10. PCR positives do not correlate to excess deaths in the future and therefore lack predictive power.
- The number of positives detected is not a meaningful measure of the number of actual cases.
- The PCR and blood tests are not sufficiently accurate, and should be replaced by viral culture.
- The number of positive tests does not indicate or predict a second wave.
We have raised the point about misleading and unchallenged data previously and we ask again. Why isn't political policy being informed and underpinned by the right scientific and medical evidence?
Children demanding tests
According to BBC health reporter, Philippa Roxby Children are behind rising demand for tests in England. The report goes on to inform us that, "Only 1% of those children who had a test actually had the virus, compared with 3.5% in older age groups". However, what this reporting does not make clear is that stating, "actually had the virus" is different to saying "is a true, confirmed positive and is infectious", which is what this statement actually implies. The difference is fundamentally important - and needs to be made abundantly clear. i.e. How many of that 1% are false positives, or just inert fragments of RNA?
The report concludes, "Now that children throughout the UK are back at school, the need to understand this aspect of the virus is even more pressing". Well, yes, and understanding would be helped by making sure that reporting scientific data is backed by an evidence-base that provides some accuracy.
Update 14th May 2022 - It would appear that the government knew the results were rubbish
So, it seems that according to the SAGE papers (being released today) that even Government advisors agreed that the false positive rate rendered the testing results meaningless. As they admitted between themselves, but refused to admit publicly, "Unless we understand the operational false positive rate of the UK’s RT-PCR testing system we risk overestimating the COVID-19 incidence!"
Referring to the COVID "case reporting" that underpinned all policy making, the government paper dated 3rd June 2020 admits, "The Operational false-positives and false-negatives will have significant impact in the way we respond to the COVID-19 pandemic. They will affect national surveillance, and the functioning of the UK track- and-trace programme. We have been unable to find any data on the operational false positive and false negative rates in the UK COVID-19 RT-PCR testing programme. This short paper suggests this must be measured as a priority, and makes recommendations on managing operational false positive and false negative rates."

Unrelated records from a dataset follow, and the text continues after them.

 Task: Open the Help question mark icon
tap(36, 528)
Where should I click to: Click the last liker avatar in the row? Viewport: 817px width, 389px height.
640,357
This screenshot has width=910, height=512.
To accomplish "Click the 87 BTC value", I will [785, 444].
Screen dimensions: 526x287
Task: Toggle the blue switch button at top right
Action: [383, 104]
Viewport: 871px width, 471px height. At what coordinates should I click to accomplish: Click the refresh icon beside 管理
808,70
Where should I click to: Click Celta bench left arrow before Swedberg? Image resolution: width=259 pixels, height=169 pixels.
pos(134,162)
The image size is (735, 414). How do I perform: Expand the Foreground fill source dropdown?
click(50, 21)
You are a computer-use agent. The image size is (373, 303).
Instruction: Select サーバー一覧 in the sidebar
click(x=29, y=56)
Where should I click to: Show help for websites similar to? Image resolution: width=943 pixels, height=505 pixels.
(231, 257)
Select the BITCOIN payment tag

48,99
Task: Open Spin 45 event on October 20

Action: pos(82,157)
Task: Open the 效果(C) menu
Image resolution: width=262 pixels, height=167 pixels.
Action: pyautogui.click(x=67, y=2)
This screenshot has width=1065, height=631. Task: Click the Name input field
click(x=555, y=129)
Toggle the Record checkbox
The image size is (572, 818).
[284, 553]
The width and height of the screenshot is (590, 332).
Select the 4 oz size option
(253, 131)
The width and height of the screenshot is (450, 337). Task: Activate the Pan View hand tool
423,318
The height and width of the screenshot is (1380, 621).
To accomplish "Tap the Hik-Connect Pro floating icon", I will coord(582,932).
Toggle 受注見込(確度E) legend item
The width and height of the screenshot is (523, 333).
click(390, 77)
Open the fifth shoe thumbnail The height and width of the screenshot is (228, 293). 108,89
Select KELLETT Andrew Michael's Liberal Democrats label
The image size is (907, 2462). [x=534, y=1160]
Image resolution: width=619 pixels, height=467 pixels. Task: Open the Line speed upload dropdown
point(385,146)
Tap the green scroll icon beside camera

Testing Chinese passengers
With regard to the news that the UK and US governments are stating that airlines are to start testing passengers from China (a nice little earner fro the testing companies". The Centre for Evidence Based Medicine state:
"We can find no information about the characteristics of the PCR tests offered. As readers of our riddle series know, PCR positivity or negativity is meaningless without further information on the test, its cycle threshold, a traveller’s medical and drug history and exposure to SARS-CoV-2'." The CEMB go onto point out the following:
Last but not least, you cannot stop something which may be invisible and is already with us on the path to endemicity.
So the devolution of the public health function is yet another cheap political gesture with no evidence base but with the potential to grow the testing industry even further.
evidence-free and subversive
The Health Secretary called the policy “balanced and precautionary”, but it is, in fact, evidence-free and subversive of the precautionary principle as well as undermining public health, an important government function.